__Text block__
For each of the above regions, from 10 to 200 geological and geophysical fields were analyzed. 3–4 of the most informative fields were selected from this set using the stepwise regression method. Prediction functions are the sum of piecewise linear dependencies on the values of these fields. The sum of nonlinearly transformed fields defines the $M_{max}$ field. This is convenient for the seismotectonic interpretation of the $M_{max}$ map.

Interpretation of the $M_{max}$ map by a specialist allows a qualitative assessment of the accuracy of determining the maximum possible seismic hazard but is not an assessment of its accuracy. By definition, $M_{max}$ values cannot be measured instrumentally. Statistical estimates of $M_{max}$ estimates are possible only in areas with sufficiently high seismic activity. In the considered method, the values of $M_{max}$ are replaced by interval expert estimates. These estimates are approximated by a nonlinear function of geological and geophysical fields. The accuracy of the $M_{max}$ forecast is determined by the deviations of the $M_{max}$ forecast map values from expert estimates. For the above regions, from 100 to 400 expert evaluations were used. The number of parameters estimated during training ranged from eight to 14 in each region. For those regions, who did not participate in the training, the average approximation errors of expert estimates are in the range from 0.2 to 0.34.

3. Method of the Minimum Area of Alarm

Let the properties of the seismic process are described by the spatial and spatio-temporal fields of features in a single coordinate grid with a step $\Delta x\times \Delta y\times \Delta t$. The values of these fields at the nodes of the grid $n=1,\dots ,N$ correspond to the vectors of the I-dimensional feature space ${\mathbf{f}}^{(n)}=\{f_i^{(n)}\}$. A spatio-temporal forecast field $\mathbf{\Phi }$ is a function of the fields of features. It is trained using retrospective data: (1) A sample set of target earthquakes $q=1,\dots ,Q$ with the magnitudes $M\ge M^{\ast }$ and (2) a set of grid fields of features ${\mathit{F}}_i,i=1,\dots ,I$, which describes spatial (quasi-stationary) and spatio-temporal (dynamic) properties of the seismotectonic process.

The method of the minimum area of alarm uses the following data model.

• The epicenters of earthquakes with magnitudes $M\ge M^{\ast }$ (target events) are preceded by the anomalous (low-probability) values of the fields of features. Let’s consider the fields of features to be designed in such a way that for each anomaly, the values of some of these fields are close to their maximum or minimum. To simplify the explanation, we assume that the anomalies refer only to the largest values of the fields of features.
• If the ${\mathit{f}}^{(q)}$ is an anomaly vector, preceding the target event q, then any vector $\mathit{f}$ with the components $f_i\ge f_i^{(q)}$ for all $i=1,\dots ,I$ can also precede a similar target event (monotonicity condition).

We will call the base vectors of the feature space the vectors for which $\mathit{f}\ge {\mathit{f}}^{(q)}$ componentwise. The nodes of the grid of the forecast field $\mathbf{\Phi }$ with the values $\varphi \ge {\varphi }^{(q)}$ we will call the base nodes of the forecast field.

__Written instruction a__
Could you retype the stretch of the seismic forecasting passage from "Let the properties" through "following data model."?
The seismic forecasting passage and the entries that follow are unrelated pieces of material.

__Data entries__
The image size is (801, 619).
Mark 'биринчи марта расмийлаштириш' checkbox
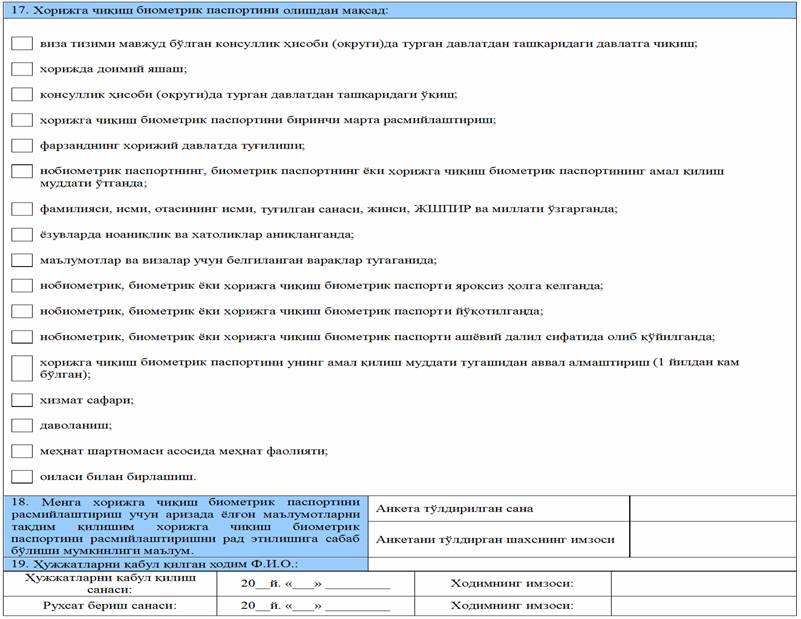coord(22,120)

==

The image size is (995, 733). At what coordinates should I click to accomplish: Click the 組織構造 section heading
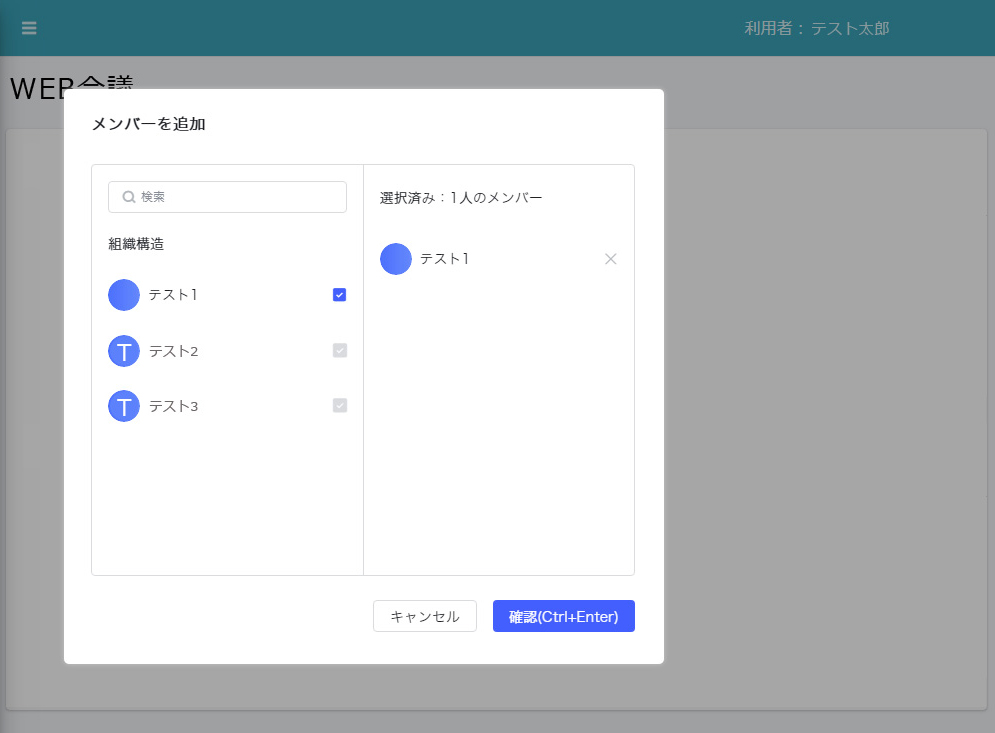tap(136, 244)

__Written instruction b__
Could you rewrite only the stretch of the entries from the line containing "The image size is (801, 619)." through the line containing "coord(22,120)", requests included, shifting every coordinate in the answers up by 29? Omit the pictures.

__Right answer a__
Let the properties of the seismic process are described by the spatial and spatio-temporal fields of features in a single coordinate grid with a step $\Delta x\times \Delta y\times \Delta t$. The values of these fields at the nodes of the grid $n=1,\dots ,N$ correspond to the vectors of the I-dimensional feature space ${\mathbf{f}}^{(n)}=\{f_i^{(n)}\}$. A spatio-temporal forecast field $\mathbf{\Phi }$ is a function of the fields of features. It is trained using retrospective data: (1) A sample set of target earthquakes $q=1,\dots ,Q$ with the magnitudes $M\ge M^{\ast }$ and (2) a set of grid fields of features ${\mathit{F}}_i,i=1,\dots ,I$, which describes spatial (quasi-stationary) and spatio-temporal (dynamic) properties of the seismotectonic process.

The method of the minimum area of alarm uses the following data model.

__Right answer b__
The image size is (801, 619).
Mark 'биринчи марта расмийлаштириш' checkbox
coord(51,149)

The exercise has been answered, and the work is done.